Is it just me or is there something wrong with this picture? In Lowes, the big US construction lumber and hardware supplier, they are selling pine grown in New Zealand that looks, feels and weighs-in identically to the Eastern white pine growing here in the woods around me and in the mega-giant The Home Depot I see construction lumber labelled made in Sweden. The percentages must add up somewhere but at what cost? Sawmills struggle to survive while these national entities force their will with imports that make no sense. Files made in Mexico means work for Mexico but now how does that work for the more local people on both sides of the border. You have to visit Mexico and see conditions people work in to understand what I am talking about. Perhaps someone can explain!

Don’t be deceived; these are not two-bys but four-bys 20″+ wide.

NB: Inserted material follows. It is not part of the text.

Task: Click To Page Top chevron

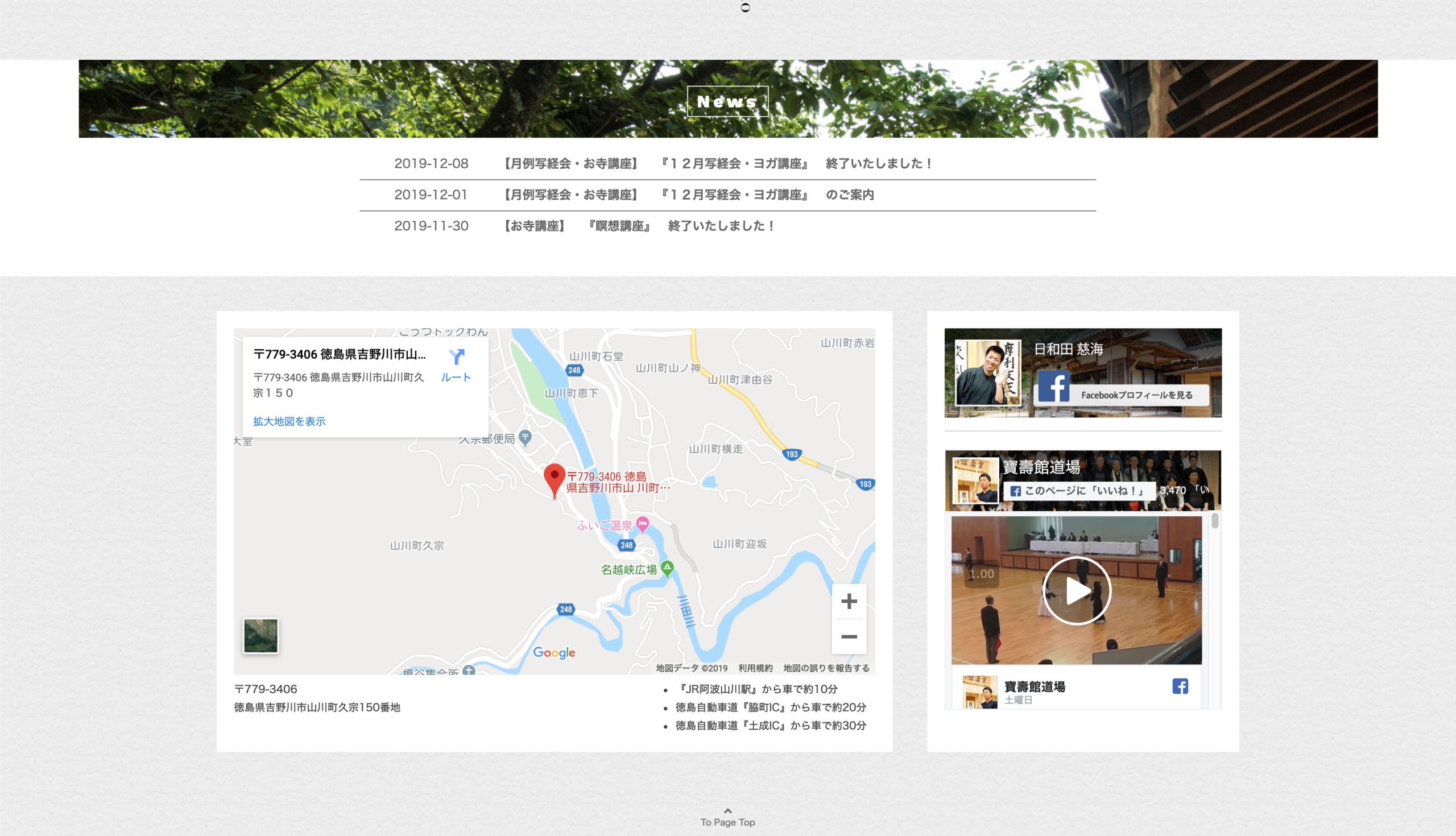Action: click(x=727, y=812)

On saner levels, my friend Jim drove in with a truckload of Walnut. Now some people dream of getting a few hundred dollars for a truckload of hardwood whilst thankfully some dream of getting a truckload of hardwood for a few hundred dollars. I recall a few weeks ago telling you about the difference we craftsmen feel about grain and wood. That we search the inner fibres for grain others know nothing about—texture if you will. Well, life is full of texture when you get off the conveyor belt to become a life-style woodworker like myself and my friend Marty who makes violins and mandolins. His split billets of spruce and maple, the stuff he makes his instruments from, come from somewhere he knows the source of. Someone knew someone who knew someone who was selling some tone woods and Bam! Texture! Pure, riven, real woodworking texture.

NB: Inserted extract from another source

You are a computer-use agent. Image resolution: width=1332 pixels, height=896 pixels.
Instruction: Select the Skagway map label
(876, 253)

Jim’s truckload was the same thing. A relative had a 100+ year old walnut tree that had to be removed. More on that later all being well. Now, as I understand it, this tree was over 5’ across, which makes it much older than 100 years, but that’s texture. I’m leaning on the truck imagining table legs and sleigh beds and book-matched tabletops and crotch veneers seamlessly joined in perfect harmony and thinking it doesn’t get much better than this. My friends run their hands over the circular saw kerfs and we talk about the size of saw that cut these beauties into beams. We talked about how whoever cut them knew milling too because of the cuts, the orientation of the grain to the tree and such like that. Texture becomes increasingly important and remember that Lowes and Home Depot know nothing of texture and the vibrant things I am talking about here. Use them as stepping-stones to get started but get out there and discover textures you never saw before. Talk to a local sawyer and always remember not to look at the chips on the floor but what’s emerging beneath the chisel’s edge and the sole of the plane. Oh, and remember too, it’s not what you are doing to the wood so much as what the wood is doing to you.

2 Comments

  1. my gosh that is gorgeous walnut, mr. sellers. that wood deserves a truckload of reverence to go along with it!  I know you all will do it well.  

  2. Dearest Paul. This is a fine read. I very much agree with you on the American labour and the way mega stores kill the jobs here, in the US. Anyhow, wish you all the best in the new workshop creation (but if I shall call it right, you’re a true artist that lives with the mother nature, so it has to be called a Art studio!)